Provided entries:
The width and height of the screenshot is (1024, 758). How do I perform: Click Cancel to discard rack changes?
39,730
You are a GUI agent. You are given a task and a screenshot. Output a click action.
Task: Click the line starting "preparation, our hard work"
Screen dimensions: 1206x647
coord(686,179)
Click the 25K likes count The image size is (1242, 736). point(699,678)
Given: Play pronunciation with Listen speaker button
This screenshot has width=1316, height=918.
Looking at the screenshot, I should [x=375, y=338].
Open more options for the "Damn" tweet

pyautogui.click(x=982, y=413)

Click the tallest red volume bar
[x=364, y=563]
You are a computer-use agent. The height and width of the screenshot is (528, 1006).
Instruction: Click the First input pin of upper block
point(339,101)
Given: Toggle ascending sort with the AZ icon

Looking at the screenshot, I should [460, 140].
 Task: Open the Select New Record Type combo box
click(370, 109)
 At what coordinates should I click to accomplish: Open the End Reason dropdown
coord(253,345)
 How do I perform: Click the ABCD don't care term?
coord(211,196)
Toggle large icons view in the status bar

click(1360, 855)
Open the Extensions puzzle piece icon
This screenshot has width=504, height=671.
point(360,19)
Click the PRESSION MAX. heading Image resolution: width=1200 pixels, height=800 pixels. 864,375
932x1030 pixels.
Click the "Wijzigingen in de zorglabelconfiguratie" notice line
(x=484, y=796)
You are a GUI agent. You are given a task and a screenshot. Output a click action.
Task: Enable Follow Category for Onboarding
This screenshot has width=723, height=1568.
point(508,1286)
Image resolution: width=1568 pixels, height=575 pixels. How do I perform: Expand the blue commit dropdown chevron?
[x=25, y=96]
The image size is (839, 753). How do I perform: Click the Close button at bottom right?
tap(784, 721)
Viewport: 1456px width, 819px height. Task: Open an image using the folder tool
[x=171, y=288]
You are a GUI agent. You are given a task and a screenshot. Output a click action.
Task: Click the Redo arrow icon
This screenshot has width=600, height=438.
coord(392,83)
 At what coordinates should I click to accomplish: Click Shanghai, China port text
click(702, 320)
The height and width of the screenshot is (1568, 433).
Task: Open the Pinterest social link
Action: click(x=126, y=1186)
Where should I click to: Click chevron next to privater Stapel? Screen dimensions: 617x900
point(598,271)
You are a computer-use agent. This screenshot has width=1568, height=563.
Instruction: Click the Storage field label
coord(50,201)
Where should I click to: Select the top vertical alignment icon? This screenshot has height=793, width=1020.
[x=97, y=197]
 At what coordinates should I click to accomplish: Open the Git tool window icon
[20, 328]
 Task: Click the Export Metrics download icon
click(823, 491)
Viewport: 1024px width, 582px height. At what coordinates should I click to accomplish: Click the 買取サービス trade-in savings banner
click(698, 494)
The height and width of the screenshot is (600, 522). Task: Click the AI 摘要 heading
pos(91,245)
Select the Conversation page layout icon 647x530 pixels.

Directions:
Rewrite all the items above with each "How do I perform" changed to "How should I carry out" and nothing else altered.

Task answer:
The width and height of the screenshot is (1024, 758). How should I carry out: Click Cancel to discard rack changes?
39,730
You are a GUI agent. You are given a task and a screenshot. Output a click action.
Task: Click the line starting "preparation, our hard work"
Screen dimensions: 1206x647
coord(686,179)
Click the 25K likes count The image size is (1242, 736). point(699,678)
Given: Play pronunciation with Listen speaker button
This screenshot has width=1316, height=918.
Looking at the screenshot, I should [x=375, y=338].
Open more options for the "Damn" tweet

pyautogui.click(x=982, y=413)

Click the tallest red volume bar
[x=364, y=563]
You are a computer-use agent. The height and width of the screenshot is (528, 1006).
Instruction: Click the First input pin of upper block
point(339,101)
Given: Toggle ascending sort with the AZ icon

Looking at the screenshot, I should [460, 140].
 Task: Open the Select New Record Type combo box
click(370, 109)
 At what coordinates should I click to accomplish: Open the End Reason dropdown
coord(253,345)
 How should I carry out: Click the ABCD don't care term?
coord(211,196)
Toggle large icons view in the status bar

click(1360, 855)
Open the Extensions puzzle piece icon
This screenshot has width=504, height=671.
point(360,19)
Click the PRESSION MAX. heading Image resolution: width=1200 pixels, height=800 pixels. 864,375
932x1030 pixels.
Click the "Wijzigingen in de zorglabelconfiguratie" notice line
(x=484, y=796)
You are a GUI agent. You are given a task and a screenshot. Output a click action.
Task: Enable Follow Category for Onboarding
This screenshot has width=723, height=1568.
point(508,1286)
Image resolution: width=1568 pixels, height=575 pixels. How should I carry out: Expand the blue commit dropdown chevron?
[x=25, y=96]
The image size is (839, 753). How should I carry out: Click the Close button at bottom right?
tap(784, 721)
Viewport: 1456px width, 819px height. Task: Open an image using the folder tool
[x=171, y=288]
You are a GUI agent. You are given a task and a screenshot. Output a click action.
Task: Click the Redo arrow icon
This screenshot has width=600, height=438.
coord(392,83)
 At what coordinates should I click to accomplish: Click Shanghai, China port text
click(702, 320)
The height and width of the screenshot is (1568, 433).
Task: Open the Pinterest social link
Action: click(x=126, y=1186)
Where should I click to: Click chevron next to privater Stapel? Screen dimensions: 617x900
point(598,271)
You are a computer-use agent. This screenshot has width=1568, height=563.
Instruction: Click the Storage field label
coord(50,201)
Where should I click to: Select the top vertical alignment icon? This screenshot has height=793, width=1020.
[x=97, y=197]
 At what coordinates should I click to accomplish: Open the Git tool window icon
[20, 328]
 Task: Click the Export Metrics download icon
click(823, 491)
Viewport: 1024px width, 582px height. At what coordinates should I click to accomplish: Click the 買取サービス trade-in savings banner
click(698, 494)
The height and width of the screenshot is (600, 522). Task: Click the AI 摘要 heading
pos(91,245)
Select the Conversation page layout icon 647x530 pixels.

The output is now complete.